Téhéran affirme avoir repoussé des navires de guerre ennemis après plusieurs avertissements ignorés. Washington annonce une opération dite de « liberté de navigation », que des analystes qualifient de manœuvre de communication plutôt que d’action militaire.
La marine de la République islamique d’Iran a annoncé avoir empêché des destroyers américains et sionistes de pénétrer dans le détroit d’Ormuz. Selon la direction des relations publiques de l’armée iranienne, citée par l’agence Mehr, « grâce à un avertissement ferme et rapide de la marine iranienne, l’entrée de destroyers ennemis américains et israéliens dans le détroit a été bloquée ». Une source informée, rapportée par la même agence, a précisé que des tirs d’avertissement ont été effectués en direction de plusieurs embarcations de combat américaines. Cette source a indiqué que les forces armées iraniennes « n’autoriseront aucun passage de navires de guerre américains sans coordination préalable », en référence à un précédent qu’elle qualifie de « guerre des quarante jours ». Elle a également averti que « tous les navires doivent tirer les leçons de cet épisode et ne pas payer le prix de la stupidité américaine ». « L’Iran est totalement prêt à faire face à n’importe quel scénario. Les Américains savent qu’ils ne seront pas autorisés à intimider ni à faire la loi. Le général Ali Abdallah, commandant du quartier général central Khatam al-Anbiya, a répondu directement aux déclarations de Donald Trump : « Nous avons répété à maintes reprises que la sécurité du détroit d’Ormuz relève des forces armées de la République islamique d’Iran, et que tout transit sécurisé sera effectué en coordination avec elles, quelles que soient les circonstances. » Il a ajouté : « Nous avertissons que toute force armée étrangère, et en particulier l’armée américaine envahissante, sera attaquée si elle tente d’approcher ou d’entrer dans le détroit d’Ormuz. » Dans un message publié sur le réseau Truth Social, le président américain a affirmé que les États-Unis lanceraient, à partir du lundi matin, une opération visant à « rouvrir » le détroit d’Ormuz, qualifiant cette démarche d’« humanitaire ». Il a également soutenu que de « nombreux pays » avaient sollicité l’aide de Washington pour sécuriser le passage de leurs navires, évoquant ce qu’il nomme le « Projet Liberté ». Ces déclarations interviennent alors même que Trump avait auparavant publiquement comparé la saisie de pétroliers dans le Golfe persique par l’armée américaine à de la « piraterie », affirmant : « Nous avons pris le navire, sa cargaison et son pétrole — c’est un commerce très lucratif. Nous ressemblons à des pirates. »
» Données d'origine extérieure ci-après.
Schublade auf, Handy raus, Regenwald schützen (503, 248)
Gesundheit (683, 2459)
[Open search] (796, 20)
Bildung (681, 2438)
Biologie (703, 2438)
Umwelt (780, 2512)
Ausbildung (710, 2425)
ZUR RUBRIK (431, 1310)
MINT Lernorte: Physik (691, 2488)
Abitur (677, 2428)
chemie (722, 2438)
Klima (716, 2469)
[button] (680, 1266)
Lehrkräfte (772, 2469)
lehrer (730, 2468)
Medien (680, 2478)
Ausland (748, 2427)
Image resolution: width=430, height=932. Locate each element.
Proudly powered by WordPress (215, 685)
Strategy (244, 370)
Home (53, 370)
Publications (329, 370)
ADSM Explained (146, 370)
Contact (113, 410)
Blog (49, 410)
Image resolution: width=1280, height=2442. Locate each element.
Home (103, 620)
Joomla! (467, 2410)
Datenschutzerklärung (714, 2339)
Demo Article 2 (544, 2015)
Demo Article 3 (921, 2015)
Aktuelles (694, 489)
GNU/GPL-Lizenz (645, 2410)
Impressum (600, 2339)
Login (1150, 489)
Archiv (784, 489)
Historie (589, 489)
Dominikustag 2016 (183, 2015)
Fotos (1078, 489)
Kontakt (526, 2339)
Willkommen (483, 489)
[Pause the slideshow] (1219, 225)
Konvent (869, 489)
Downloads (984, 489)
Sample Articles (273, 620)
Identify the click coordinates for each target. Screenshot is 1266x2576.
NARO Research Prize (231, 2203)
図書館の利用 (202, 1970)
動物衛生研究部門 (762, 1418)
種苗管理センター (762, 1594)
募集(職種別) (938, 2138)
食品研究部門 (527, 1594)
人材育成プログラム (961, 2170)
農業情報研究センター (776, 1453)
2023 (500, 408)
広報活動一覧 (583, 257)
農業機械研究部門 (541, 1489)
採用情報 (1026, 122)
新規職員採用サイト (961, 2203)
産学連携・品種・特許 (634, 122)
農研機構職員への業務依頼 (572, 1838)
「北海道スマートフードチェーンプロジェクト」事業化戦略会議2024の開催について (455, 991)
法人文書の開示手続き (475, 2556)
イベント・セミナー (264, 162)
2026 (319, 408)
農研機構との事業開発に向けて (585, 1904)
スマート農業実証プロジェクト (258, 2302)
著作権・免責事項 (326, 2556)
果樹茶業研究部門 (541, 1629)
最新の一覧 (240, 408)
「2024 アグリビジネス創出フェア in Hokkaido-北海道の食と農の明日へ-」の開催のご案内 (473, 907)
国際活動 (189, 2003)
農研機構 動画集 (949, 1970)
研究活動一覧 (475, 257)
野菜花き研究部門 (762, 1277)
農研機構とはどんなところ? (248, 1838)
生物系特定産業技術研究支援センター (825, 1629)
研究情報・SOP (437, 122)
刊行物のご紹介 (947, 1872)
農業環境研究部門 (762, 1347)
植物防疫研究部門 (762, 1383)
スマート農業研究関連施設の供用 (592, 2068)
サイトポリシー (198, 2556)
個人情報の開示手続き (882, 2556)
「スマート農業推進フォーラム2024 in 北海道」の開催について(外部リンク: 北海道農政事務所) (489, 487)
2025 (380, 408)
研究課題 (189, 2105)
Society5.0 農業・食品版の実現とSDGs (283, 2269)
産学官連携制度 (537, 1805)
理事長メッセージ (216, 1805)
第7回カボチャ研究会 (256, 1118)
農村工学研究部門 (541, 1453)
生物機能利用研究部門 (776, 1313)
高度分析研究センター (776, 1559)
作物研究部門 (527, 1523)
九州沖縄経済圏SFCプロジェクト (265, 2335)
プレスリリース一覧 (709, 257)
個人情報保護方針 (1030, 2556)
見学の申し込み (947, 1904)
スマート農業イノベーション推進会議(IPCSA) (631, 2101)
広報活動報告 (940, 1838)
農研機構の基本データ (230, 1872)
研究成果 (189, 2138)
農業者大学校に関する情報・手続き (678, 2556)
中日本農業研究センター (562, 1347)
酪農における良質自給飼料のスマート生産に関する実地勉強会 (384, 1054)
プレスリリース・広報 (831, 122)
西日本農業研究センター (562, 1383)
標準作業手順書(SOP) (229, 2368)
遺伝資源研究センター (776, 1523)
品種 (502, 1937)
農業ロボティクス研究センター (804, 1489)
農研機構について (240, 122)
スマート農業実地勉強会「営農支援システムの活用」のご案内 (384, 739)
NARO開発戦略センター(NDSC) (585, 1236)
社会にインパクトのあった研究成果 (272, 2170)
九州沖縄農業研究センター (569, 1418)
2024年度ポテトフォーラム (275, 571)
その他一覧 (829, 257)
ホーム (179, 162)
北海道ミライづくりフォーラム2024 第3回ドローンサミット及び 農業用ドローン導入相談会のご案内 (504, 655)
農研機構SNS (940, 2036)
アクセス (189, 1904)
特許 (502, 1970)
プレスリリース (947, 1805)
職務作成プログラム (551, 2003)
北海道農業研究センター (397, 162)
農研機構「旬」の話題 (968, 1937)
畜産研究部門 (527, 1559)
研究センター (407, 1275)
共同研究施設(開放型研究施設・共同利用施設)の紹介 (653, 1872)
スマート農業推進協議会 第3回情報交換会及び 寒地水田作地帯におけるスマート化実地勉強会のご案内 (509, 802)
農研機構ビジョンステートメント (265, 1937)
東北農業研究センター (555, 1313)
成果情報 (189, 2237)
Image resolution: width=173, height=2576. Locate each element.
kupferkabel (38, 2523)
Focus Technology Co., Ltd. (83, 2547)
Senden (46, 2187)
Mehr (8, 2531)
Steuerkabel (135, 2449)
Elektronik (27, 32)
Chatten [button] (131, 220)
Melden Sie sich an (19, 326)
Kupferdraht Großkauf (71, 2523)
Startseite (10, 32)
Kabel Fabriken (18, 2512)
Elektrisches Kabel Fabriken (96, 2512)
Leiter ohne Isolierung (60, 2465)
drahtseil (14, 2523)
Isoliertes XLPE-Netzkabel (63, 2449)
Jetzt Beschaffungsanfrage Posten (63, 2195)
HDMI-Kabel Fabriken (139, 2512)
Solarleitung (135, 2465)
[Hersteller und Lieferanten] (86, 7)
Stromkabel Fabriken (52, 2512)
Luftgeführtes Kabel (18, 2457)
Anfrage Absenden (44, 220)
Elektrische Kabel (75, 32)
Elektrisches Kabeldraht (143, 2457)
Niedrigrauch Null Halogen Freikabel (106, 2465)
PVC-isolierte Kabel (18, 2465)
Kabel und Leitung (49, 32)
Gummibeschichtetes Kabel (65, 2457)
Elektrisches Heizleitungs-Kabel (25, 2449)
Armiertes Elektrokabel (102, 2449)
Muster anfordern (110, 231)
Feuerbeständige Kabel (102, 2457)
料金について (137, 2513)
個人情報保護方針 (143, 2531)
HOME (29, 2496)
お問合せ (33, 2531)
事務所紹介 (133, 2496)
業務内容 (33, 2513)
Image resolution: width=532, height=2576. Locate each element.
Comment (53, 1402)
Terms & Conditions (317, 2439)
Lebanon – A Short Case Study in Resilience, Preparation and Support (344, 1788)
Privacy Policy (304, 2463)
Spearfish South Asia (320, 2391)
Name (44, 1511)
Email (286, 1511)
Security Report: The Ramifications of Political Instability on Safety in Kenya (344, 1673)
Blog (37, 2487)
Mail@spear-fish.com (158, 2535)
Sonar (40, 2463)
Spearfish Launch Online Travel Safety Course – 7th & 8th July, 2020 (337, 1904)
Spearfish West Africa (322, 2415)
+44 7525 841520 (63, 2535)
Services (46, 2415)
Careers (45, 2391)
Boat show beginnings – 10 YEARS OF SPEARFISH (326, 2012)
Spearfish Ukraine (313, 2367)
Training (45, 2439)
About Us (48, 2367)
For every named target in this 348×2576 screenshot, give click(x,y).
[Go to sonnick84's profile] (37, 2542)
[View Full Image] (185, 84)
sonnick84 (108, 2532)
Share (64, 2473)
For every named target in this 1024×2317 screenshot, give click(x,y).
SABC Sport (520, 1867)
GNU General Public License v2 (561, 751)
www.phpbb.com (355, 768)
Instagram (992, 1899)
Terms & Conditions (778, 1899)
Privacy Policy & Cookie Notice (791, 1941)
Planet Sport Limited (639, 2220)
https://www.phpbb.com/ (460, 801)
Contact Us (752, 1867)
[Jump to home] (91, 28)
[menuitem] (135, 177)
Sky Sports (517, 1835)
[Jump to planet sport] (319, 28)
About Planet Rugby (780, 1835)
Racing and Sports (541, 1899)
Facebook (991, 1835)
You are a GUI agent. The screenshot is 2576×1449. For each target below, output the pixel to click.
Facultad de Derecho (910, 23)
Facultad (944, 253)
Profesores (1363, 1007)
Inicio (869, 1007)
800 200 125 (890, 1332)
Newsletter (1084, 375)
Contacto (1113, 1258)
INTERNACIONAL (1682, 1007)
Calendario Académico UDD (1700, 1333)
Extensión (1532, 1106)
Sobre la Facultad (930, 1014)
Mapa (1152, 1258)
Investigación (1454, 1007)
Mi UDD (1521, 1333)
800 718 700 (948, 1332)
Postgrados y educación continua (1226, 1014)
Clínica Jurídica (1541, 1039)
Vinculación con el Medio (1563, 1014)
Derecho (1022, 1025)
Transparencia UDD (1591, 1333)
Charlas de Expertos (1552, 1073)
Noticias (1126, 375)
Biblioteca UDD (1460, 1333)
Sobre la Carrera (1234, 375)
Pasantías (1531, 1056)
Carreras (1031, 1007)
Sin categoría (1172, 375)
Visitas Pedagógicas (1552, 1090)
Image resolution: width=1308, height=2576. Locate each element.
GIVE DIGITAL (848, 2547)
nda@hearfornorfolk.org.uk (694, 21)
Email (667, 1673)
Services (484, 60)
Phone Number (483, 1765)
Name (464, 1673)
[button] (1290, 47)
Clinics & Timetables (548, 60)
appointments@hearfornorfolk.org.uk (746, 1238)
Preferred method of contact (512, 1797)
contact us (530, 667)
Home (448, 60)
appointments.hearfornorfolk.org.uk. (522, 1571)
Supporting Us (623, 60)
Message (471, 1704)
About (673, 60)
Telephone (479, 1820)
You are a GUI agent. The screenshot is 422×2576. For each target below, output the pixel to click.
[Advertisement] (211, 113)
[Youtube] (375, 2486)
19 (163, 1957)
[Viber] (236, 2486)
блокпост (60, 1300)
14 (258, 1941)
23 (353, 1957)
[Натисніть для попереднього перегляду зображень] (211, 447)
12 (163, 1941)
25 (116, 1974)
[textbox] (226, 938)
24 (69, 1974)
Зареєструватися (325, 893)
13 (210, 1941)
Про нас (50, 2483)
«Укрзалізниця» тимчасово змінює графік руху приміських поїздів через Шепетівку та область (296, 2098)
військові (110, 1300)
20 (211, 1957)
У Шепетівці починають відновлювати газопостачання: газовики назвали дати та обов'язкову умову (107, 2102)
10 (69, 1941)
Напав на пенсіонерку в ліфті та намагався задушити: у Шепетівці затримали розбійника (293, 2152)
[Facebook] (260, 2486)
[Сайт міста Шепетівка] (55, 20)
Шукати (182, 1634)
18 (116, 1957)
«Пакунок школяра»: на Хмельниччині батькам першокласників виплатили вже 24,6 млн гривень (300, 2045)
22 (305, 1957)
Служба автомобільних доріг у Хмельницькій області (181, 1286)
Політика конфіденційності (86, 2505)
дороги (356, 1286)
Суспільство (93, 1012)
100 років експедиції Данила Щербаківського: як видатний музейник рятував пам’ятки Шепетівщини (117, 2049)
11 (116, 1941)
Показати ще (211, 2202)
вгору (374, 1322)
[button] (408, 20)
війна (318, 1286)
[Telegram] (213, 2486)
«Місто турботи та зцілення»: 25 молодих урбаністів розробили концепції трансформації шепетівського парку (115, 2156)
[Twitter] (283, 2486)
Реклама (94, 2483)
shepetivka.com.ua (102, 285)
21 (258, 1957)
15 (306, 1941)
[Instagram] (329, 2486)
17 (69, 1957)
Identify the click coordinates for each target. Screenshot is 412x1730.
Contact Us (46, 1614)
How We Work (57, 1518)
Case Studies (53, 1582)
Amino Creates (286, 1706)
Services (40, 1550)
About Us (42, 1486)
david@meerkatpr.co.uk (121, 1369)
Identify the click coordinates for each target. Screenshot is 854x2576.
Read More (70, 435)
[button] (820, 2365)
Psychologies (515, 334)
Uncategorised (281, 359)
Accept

Une stratégie de communication, selon les analystes
Daniel DePetris, analyste à l’Institut Defense Priorities, a publié sur le réseau X une analyse nuancée de la démarche américaine. Selon lui, l’annonce de Trump vise avant tout à « changer le récit dominant » : faire en sorte que les États-Unis ne soient pas perçus comme la cause du problème dans le détroit d’Ormuz, mais comme une partie de la solution — tout en présentant l’Iran comme l’obstacle au libre passage des navires. Il conclut que cette approche relève davantage d’une stratégie de relations publiques que d’une opération militaire.
L’Iran pose ses conditions
La République islamique a fait savoir qu’elle était prête à garantir la sécurité de la navigation dans le détroit d’Ormuz, à condition qu’un cessez-le-feu permanent soit obtenu et que la guerre prenne fin, dans le respect des protocoles de sécurité iraniens. Téhéran a, par ailleurs, confirmé avoir préparé d’autres scénarios d’intervention, qui seraient mis en œuvre en cas de besoin. Le détroit d’Ormuz, par lequel transitent des volumes considérables des exportations mondiales de pétrole, représente un point névralgique dont toute perturbation affecte directement la chaîne d’approvisionnement énergétique mondiale : pétrochimie, engrais, carburants et autres matières premières stratégiques.